- **Request**
In the blog post about the "New SEO" below, since when has SEO been about creating good content for agencies like Wpromote?

- **Text provided**
________________

Article originally from Michael Block’s Blog. Cross-Posted with permission.

Happy New Year, everyone! Based on excerpts from my Facebook feed, the consensus seems to be that 2013 is going to be a good one and, personally, I’m inclined to agree!

The end of the year/new year transition period generally brings two things when it comes to articles in the media: 1) recaps of the previous year and 2) bold predictions for the new year. My good friend, Erik, shot me an article from the latter camp that suggested that the “New SEO” would favor content over tactics and that that would be good for publishers. It’s a well-written article from August of 2012 that’s making the rounds again now. I wrote a response to Erik but I realized that it might be useful to post it as a blog (which is why you’re reading this now, even if you aren’t Erik).

So, to begin, the notion that SEO is about creating good content rather than “fooling” the search engines has been the way of the world since at least early 2011 for agencies like Wpromote, the company for which I work. As a result, it seems the author is trying to speak to the layperson rather than SEO experts. Perhaps that was precisely his intention.

________________

- **Supplied material**

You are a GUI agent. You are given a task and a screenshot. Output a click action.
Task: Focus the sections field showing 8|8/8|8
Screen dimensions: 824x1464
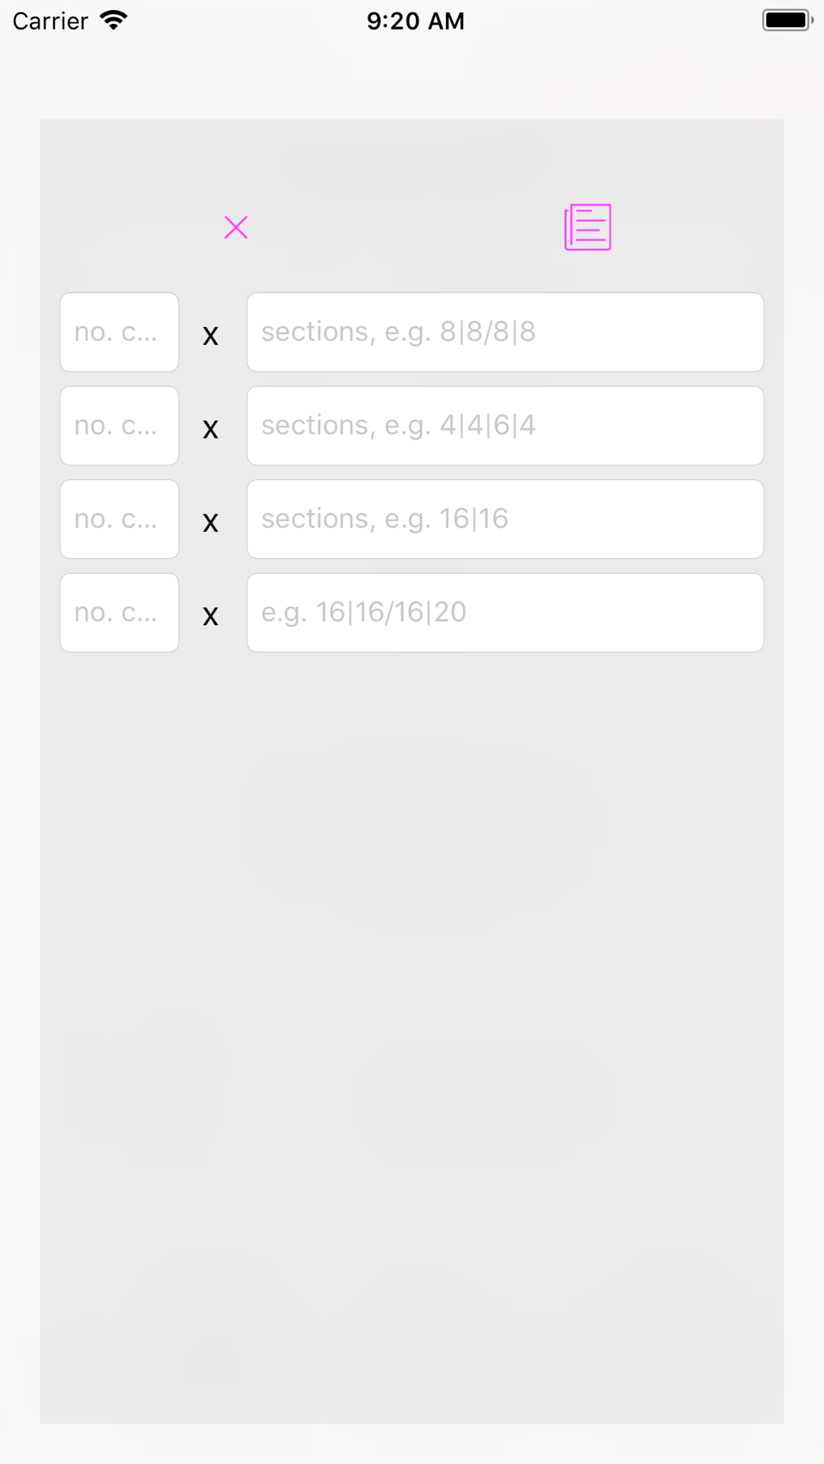pos(505,332)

________________

- **Reply to the exercise**
Since at least early 2011.